Many Bay Area fishermen kept their boats docked for two weeks after the Nov. 15 season opening last year, forcing Bay Area residents who enjoy crab at Thanksgiving to buy the tasty crustacean from out of state. The strike was a result of low prices offered by processors, which has squeezed many fishermen, according to Larry Collins, vice-president of the Crab Boat Owners Association of San Francisco, which represents about 30 boats.
Bay Area fishermen went on strike when Pacific Seafood originally offered $1.50 a pound for crab, before upping it to $1.75. “We were making $1.75 a pound in 1985 and our costs for bait, equipment and fuel have only gone up,” Collins said Friday.
Since Pacific Seafood moved in four years ago, fishermen have complained of a major drop from the $2-plus per pound prices they were used to in the late 1990s.
Additionally, Bay Area fisherman are competing with commercial boats from Oregon that have invaded the Bay Area with as many as 2,000 pots, or crab cages, compared to most locals handling about 250 pots, said Duncan MacLean, a boat owner and president of the Half Moon Bay Fishermen’s Association.
It’s the “Wal-Marting” of the local fishing industry, said MacLean, who represents about 35 boats based in Half Moon Bay. “It’s sad, because [fishing] used to be a lifestyle and now it’s just another business, and not a real lucrative business at that.”
Pacific Seafood didn’t return a call requesting comment of crab prices by deadline.
Nonetheless, MacLean anticipates there will be crab on Bay Area residents’ tables come Thanksgiving.
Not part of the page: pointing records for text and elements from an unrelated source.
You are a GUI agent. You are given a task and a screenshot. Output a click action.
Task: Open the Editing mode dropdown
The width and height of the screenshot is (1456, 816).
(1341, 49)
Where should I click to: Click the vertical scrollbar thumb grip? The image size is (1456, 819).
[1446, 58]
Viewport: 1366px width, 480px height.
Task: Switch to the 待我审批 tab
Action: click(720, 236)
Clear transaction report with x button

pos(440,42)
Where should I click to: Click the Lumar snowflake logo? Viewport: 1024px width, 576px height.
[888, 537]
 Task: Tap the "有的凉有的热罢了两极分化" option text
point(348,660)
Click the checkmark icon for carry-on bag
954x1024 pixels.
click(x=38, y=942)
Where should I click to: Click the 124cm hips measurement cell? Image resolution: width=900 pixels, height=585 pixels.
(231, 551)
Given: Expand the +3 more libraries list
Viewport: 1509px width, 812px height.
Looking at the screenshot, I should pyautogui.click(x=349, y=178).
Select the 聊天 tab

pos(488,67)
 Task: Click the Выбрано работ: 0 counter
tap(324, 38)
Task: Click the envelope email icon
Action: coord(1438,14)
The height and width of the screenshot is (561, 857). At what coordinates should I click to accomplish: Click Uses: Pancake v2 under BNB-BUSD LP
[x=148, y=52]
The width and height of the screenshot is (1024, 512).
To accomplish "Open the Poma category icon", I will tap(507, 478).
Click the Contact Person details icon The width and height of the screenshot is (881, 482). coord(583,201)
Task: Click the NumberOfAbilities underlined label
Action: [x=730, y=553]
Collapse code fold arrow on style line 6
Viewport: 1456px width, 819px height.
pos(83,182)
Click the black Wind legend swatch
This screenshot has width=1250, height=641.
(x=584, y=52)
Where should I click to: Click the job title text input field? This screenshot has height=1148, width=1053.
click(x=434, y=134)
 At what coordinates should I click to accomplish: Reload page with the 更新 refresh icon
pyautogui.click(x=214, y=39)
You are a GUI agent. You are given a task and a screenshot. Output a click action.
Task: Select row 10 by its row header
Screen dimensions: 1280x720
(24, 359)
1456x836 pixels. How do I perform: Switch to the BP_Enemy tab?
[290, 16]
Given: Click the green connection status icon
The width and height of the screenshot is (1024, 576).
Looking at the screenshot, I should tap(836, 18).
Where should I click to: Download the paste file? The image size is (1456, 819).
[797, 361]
Local fishermen are hoping for $2 to $2.25 per pound for crab this season, MacLean said. “The indicators are that productionis going to be very similar to last year and the price could be a little better.”
A major reason for the rosier outlook is the small amount of frozen crab in many processors’ inventory this year, which is likely to translate into higher demand when the commercial season opens, Collins said. Commercial fishermen will have a better sense of how many pounds they’re likely to land when the sport-fishing season opens Nov. 11. Last year California commercial fisherman landed 23.8 million pounds of crab, down from 24.6 in 2004.
Charter boat operator Tom Mattusch, who caters to sports fishermen, said he is already starting to book dates for crabbing. “The season is looking good, people are looking for a good time on the water following the shortened salmon fishing season,” Mattusch said.